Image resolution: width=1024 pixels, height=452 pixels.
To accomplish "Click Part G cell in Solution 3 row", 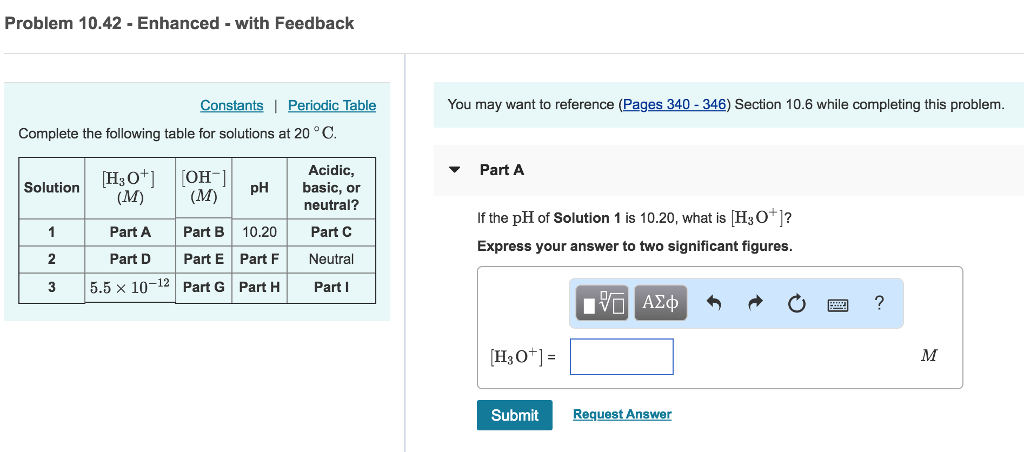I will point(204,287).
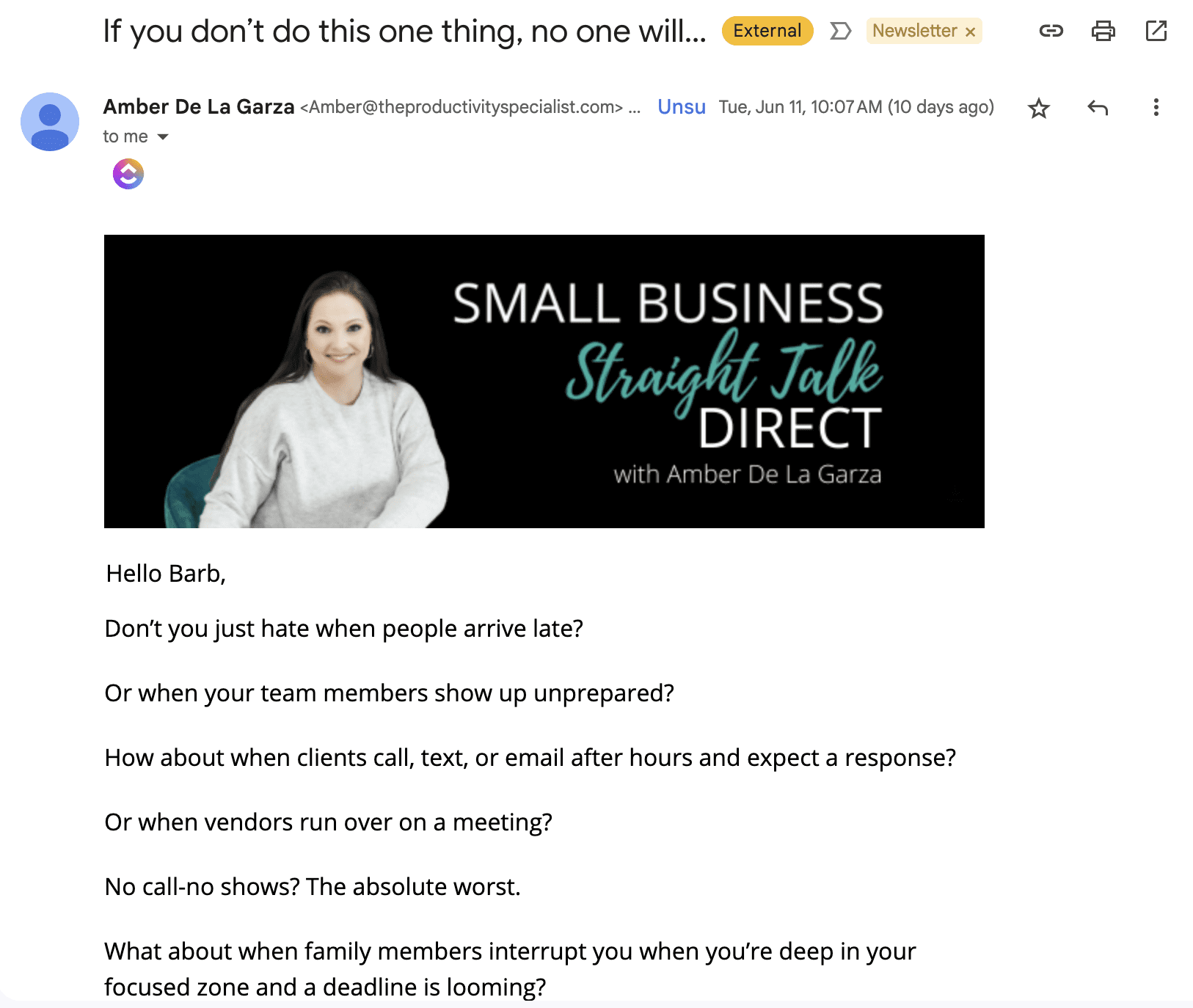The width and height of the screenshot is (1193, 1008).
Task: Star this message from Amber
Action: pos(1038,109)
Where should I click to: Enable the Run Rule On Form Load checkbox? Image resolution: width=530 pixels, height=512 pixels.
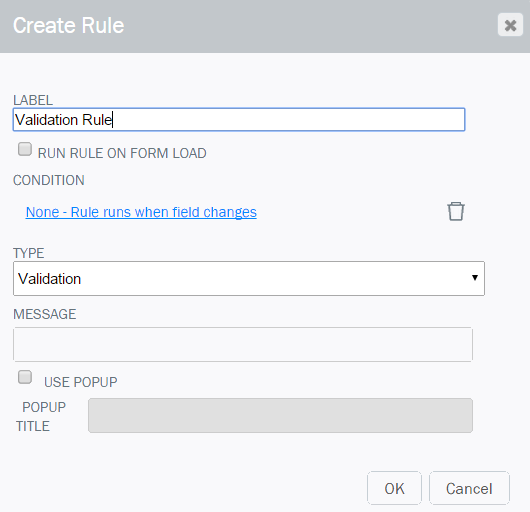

-*-*-

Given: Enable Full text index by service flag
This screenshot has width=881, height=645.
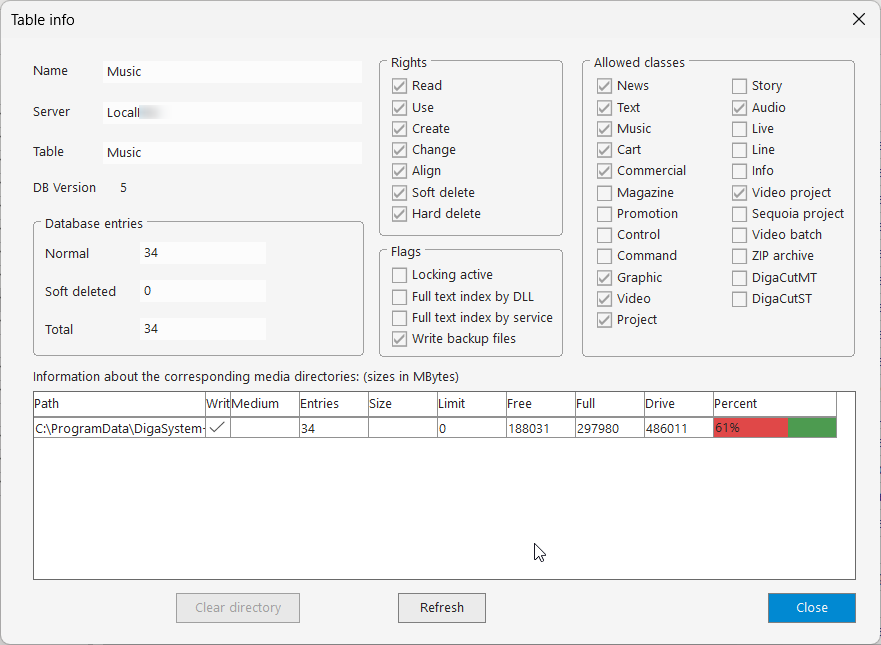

-*-*-

• [Exercise instructions]
When a line in the data contains "Enable", return it as written.

• [Result for this task]
Where should I click to: Enable the Run Rule On Form Load checkbox? Image resolution: width=530 pixels, height=512 pixels.
Given: Enable Full text index by service flag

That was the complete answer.